KIC InnoEnergy is a European company working in the fields of innovation, startups, business development and education, with a focus on energy markets. It is currently fostering the interests of a sustainable energy system for Europe. Steinbeis-Europa-Zentrum (SEZ) is also working as a partner on the project with a view to helping medium-sized enterprises gain support with funding, technology transfer and access to new markets.
The objective of KIC InnoEnergy is to back market-ready technologies for the provision of sustainable energy in Europe. Since its foundation in 2010, it has sponsored 52 business concepts, 458 students are currently enrolled on apprenticeship programs, and 40 patents have been drafted as part of innovation programs.
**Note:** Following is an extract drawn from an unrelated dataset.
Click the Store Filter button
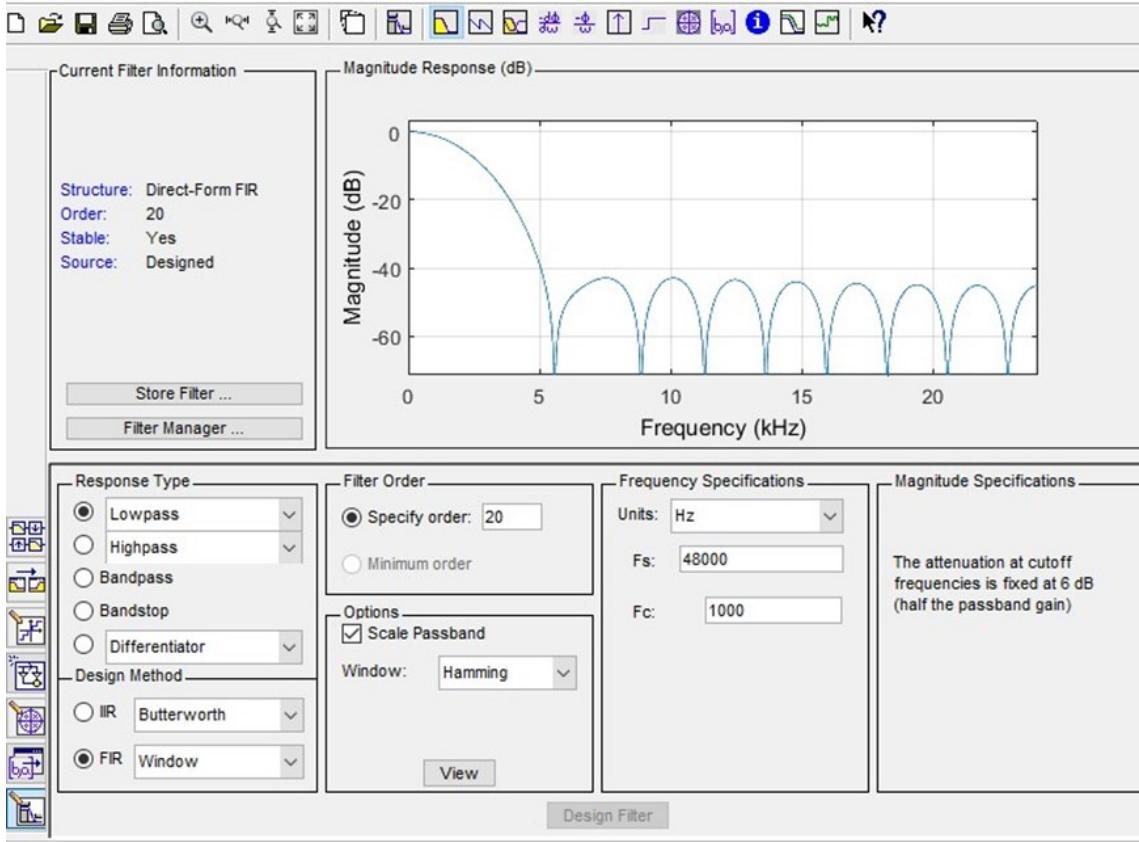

KIC InnoEnergy carries out its work through a network of offices in the Benelux countries, France, Germany, the Iberian peninsula, Poland and Sweden. The German limited company (KIC InnoEnergy Germany GmbH) was established in 2012 and looks at “Energy from Chemical Sources.” Its shareholders include the Karlsruhe Institute of Technology (KIT), Stuttgart University, the energy company EnBW and Steinbeis-Europa-Zentrum (SEZ). SEZ ensures that technology transfer measures are successful, especially among SMEs. It also provides support with the validation of possible projects, the forming of consortia, and submission of proposals. SEZ’s work on innovation projects involves tasks relating to project management, market analysis and feasibility studies. It also fosters more involvement of women in science, education and business.